## Exercise objective
Please return only the lines from the one holding "Given: Click the zoom slider handle" through the one holding "Task: Click the 14 m. timestamp", exactly as they appear in the records below, both ends included.

Records from a data source

========

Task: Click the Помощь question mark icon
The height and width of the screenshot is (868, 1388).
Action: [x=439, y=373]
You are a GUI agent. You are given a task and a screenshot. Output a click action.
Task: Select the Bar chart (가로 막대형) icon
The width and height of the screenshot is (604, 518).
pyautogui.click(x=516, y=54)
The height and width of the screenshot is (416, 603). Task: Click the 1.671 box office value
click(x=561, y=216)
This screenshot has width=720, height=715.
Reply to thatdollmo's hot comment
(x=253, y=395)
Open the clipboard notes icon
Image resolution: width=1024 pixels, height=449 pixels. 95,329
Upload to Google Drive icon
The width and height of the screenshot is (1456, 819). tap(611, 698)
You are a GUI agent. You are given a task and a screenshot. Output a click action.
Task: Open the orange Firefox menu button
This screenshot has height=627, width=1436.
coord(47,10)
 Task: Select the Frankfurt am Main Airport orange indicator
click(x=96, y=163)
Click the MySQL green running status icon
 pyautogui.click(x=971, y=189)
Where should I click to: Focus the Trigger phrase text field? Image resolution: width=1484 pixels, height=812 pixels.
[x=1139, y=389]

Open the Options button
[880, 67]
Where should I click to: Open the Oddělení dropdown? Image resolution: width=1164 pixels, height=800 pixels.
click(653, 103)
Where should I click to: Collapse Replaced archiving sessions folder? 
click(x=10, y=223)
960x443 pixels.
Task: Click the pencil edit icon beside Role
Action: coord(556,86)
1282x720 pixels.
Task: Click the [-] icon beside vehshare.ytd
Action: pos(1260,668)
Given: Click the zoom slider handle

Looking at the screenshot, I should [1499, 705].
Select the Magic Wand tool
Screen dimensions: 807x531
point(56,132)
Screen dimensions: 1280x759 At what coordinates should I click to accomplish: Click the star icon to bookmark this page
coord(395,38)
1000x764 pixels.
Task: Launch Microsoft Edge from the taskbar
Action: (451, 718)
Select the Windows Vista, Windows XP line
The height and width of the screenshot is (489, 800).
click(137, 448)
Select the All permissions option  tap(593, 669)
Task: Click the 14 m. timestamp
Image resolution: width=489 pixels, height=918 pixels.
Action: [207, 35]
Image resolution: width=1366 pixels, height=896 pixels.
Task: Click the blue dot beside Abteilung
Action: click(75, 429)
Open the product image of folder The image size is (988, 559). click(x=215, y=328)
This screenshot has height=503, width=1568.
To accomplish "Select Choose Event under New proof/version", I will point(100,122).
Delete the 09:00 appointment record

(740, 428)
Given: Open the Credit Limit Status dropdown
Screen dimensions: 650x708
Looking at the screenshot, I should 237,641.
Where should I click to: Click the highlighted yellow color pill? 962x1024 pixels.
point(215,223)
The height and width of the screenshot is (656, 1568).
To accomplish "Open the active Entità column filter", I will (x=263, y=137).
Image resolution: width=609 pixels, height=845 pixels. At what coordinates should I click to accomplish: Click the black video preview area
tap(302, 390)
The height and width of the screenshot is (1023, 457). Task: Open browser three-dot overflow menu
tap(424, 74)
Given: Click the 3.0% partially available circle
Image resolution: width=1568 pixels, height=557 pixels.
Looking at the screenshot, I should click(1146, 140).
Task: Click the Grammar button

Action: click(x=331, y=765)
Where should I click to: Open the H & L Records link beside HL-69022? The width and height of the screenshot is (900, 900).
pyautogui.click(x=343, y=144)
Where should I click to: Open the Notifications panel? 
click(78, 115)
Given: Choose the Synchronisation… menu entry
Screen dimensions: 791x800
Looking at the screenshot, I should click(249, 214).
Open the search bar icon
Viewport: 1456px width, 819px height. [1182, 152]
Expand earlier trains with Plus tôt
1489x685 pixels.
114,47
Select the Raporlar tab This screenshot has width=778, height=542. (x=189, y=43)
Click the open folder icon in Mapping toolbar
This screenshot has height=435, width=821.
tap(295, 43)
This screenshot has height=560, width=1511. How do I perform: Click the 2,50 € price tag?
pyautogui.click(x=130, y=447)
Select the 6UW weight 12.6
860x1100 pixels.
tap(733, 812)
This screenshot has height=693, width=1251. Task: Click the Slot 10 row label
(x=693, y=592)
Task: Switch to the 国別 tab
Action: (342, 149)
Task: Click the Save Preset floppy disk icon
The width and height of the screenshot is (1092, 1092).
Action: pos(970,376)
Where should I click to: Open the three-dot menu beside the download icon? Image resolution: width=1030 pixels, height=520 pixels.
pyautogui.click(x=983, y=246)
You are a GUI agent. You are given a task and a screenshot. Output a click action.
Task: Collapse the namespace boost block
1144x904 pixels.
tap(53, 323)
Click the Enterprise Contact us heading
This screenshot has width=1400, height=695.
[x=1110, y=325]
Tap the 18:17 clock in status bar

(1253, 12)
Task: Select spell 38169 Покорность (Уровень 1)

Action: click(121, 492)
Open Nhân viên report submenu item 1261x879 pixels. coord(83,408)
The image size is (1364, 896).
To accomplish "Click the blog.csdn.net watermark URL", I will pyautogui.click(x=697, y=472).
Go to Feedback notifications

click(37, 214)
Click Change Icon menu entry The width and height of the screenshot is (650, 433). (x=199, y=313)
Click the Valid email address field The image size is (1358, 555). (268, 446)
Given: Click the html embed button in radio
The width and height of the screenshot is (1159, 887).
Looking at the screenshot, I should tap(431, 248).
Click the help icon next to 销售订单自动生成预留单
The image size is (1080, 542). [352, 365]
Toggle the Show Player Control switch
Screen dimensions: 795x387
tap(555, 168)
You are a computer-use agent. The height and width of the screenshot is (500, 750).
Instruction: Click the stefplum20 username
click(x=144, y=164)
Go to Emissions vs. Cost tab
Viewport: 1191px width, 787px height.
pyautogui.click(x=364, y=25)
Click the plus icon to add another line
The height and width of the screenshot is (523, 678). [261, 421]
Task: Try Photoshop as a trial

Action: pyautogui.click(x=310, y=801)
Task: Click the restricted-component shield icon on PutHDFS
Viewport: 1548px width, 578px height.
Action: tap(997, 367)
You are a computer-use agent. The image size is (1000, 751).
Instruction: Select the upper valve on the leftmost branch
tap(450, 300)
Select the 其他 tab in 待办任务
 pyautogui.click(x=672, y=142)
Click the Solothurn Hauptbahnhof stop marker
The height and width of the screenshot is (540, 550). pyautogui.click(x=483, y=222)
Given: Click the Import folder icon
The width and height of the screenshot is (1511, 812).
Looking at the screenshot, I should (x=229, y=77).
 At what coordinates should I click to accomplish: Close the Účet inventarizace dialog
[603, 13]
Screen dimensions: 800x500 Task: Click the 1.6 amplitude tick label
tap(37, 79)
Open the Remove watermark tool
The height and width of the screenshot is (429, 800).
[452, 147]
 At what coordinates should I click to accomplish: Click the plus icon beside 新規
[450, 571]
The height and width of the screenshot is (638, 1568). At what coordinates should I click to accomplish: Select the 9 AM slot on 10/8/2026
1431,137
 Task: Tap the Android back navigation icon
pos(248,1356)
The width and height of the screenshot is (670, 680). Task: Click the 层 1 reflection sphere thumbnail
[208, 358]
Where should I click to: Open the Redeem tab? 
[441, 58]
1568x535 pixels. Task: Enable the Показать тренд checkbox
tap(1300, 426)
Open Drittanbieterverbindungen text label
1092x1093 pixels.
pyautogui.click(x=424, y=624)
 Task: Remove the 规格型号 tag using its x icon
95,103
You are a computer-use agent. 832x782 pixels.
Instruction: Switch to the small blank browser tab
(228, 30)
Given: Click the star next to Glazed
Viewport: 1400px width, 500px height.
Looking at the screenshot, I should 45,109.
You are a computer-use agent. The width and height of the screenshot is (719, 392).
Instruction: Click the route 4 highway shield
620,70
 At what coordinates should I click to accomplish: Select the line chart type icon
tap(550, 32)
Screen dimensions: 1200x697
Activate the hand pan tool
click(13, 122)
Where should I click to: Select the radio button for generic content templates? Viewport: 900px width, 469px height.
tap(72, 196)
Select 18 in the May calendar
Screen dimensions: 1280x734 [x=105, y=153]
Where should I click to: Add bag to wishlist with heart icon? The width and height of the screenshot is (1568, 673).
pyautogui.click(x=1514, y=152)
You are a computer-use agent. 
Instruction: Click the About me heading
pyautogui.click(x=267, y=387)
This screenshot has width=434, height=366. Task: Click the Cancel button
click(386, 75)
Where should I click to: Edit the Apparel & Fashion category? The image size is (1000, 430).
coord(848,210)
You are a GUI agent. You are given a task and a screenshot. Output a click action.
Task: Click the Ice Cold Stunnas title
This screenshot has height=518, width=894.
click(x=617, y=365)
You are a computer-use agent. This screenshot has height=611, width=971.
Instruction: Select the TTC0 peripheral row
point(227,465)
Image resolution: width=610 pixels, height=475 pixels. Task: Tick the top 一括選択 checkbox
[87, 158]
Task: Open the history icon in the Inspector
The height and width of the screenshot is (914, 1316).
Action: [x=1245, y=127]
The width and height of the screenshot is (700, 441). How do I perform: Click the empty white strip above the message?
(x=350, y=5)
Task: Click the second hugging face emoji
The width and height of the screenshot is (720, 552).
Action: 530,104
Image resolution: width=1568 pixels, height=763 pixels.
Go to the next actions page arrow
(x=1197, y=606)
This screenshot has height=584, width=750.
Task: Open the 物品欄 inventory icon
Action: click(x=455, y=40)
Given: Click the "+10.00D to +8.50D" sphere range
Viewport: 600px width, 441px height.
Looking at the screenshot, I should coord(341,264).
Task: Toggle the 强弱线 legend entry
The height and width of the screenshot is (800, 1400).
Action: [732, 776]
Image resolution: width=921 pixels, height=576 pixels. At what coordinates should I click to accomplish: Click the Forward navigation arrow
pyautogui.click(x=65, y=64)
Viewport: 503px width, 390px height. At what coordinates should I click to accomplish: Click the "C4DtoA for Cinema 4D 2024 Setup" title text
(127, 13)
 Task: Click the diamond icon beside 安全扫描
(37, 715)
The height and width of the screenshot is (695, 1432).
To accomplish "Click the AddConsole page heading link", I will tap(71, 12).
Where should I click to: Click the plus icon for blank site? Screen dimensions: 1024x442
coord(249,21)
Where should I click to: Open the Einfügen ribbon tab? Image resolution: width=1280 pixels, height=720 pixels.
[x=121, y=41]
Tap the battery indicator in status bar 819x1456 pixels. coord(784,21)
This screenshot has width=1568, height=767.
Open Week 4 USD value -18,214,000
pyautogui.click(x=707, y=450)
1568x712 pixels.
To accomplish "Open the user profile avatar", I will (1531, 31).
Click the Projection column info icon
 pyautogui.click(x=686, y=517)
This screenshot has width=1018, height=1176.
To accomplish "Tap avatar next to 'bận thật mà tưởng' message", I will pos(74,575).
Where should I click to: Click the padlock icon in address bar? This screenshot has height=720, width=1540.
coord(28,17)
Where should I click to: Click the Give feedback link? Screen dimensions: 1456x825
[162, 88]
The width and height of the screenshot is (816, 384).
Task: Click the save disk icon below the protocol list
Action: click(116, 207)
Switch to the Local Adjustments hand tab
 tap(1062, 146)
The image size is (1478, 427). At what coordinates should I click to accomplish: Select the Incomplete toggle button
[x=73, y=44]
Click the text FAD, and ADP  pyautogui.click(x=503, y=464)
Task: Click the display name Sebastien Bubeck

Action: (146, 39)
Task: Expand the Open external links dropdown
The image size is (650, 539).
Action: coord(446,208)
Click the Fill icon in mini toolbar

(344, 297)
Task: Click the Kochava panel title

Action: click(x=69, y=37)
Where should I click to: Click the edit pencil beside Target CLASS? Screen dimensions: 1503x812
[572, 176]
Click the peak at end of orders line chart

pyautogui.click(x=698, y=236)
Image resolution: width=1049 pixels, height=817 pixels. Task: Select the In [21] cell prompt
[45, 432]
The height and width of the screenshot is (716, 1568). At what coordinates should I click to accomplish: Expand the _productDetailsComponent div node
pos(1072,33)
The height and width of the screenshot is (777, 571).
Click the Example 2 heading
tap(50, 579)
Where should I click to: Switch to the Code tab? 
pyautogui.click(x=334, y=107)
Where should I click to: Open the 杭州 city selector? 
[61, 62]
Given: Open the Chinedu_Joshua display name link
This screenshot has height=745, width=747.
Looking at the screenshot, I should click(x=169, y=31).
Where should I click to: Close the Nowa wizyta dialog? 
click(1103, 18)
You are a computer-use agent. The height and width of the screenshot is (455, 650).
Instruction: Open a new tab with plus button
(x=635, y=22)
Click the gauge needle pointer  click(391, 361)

========

## Result below
Given: Click the zoom slider handle

Looking at the screenshot, I should [1499, 705].
Select the Magic Wand tool
Screen dimensions: 807x531
point(56,132)
Screen dimensions: 1280x759 At what coordinates should I click to accomplish: Click the star icon to bookmark this page
coord(395,38)
1000x764 pixels.
Task: Launch Microsoft Edge from the taskbar
Action: (451, 718)
Select the Windows Vista, Windows XP line
The height and width of the screenshot is (489, 800).
click(137, 448)
Select the All permissions option  tap(593, 669)
Task: Click the 14 m. timestamp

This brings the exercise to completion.